Exercises:
1/ In the Jujutsu Kaisen piece, which Chainsaw Man creator does Akutami name as having a strong identity?
2/ Copy word for word the stretch of the Jujutsu Kaisen piece from "Jujutsu Kaisen feels" through "did the inspiring.".
3/ According to the Jujutsu Kaisen piece, why does Akutami avoid copying the methods of creators like Kubo and Fujimoto? Answer in one to three sentences.

Document:
start

Some look at the aforementioned callbacks and references and accuse this series of merely copying other successes. However, it is to Jujutsu Kaisen‘s credit that, despite its increasingly apparent origins coming through on screen, it never feels like mere mimicry. There is an identity and tone that define the series, given ample texture by such inspired elements. Akutami has gone on record discouraging young creators from outright copying another creator’s identity.

I consider folks like Kubo-sensei and Chainsaw Man’s Tatsuki Fujimoto-sensei to have strong identities… Since their creations are products of the instincts and talents that come with having such a strong identity, I’d only hurt myself if I tried to copy their methods. That’s why I go out of my way to avoid this pitfall. I’ve always loved reading Bleach, but I know that imitating it would be the death of me. Ultimately, I can’t copy it because it’s too unique. So whenever I hear people say that my series reminds them of Bleach, I hesitantly reply with something like, “Well, sure, I guess… But…”

In the past, we’ve written about the philosophy of Jujutsu Kaisen, be it its perspective on society or adulthood, and these are the qualities that ultimately help the series stand out. Again, shōnen is about iteration and subversion, and finding a way to tell new stories while building hype through familiar frameworks. However, the extent of the anime’s penchant for paying tribute is not without some significance.

Jujutsu Kaisen feels progressively more like a turning point in popular shōnen, where the generation that grew up with the genre is now the one leading the way forward. Thus, these productions are increasingly referential, captained by creative teams that bridge the gap between those who have been inspired, and those that did the inspiring.

end

Source material:
start

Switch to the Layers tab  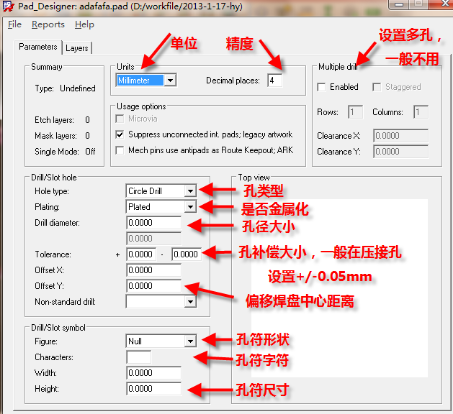(77, 48)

end

Answers to the exercises:
1/ Tatsuki Fujimoto

2/
Jujutsu Kaisen feels progressively more like a turning point in popular shōnen, where the generation that grew up with the genre is now the one leading the way forward. Thus, these productions are increasingly referential, captained by creative teams that bridge the gap between those who have been inspired, and those that did the inspiring.

3/ Their creations come from the instincts and talents that go with their strong identities, so Akutami would only be hurt by trying to copy their methods. Akutami also says Bleach is too unique to copy and that imitating it would be "the death of me."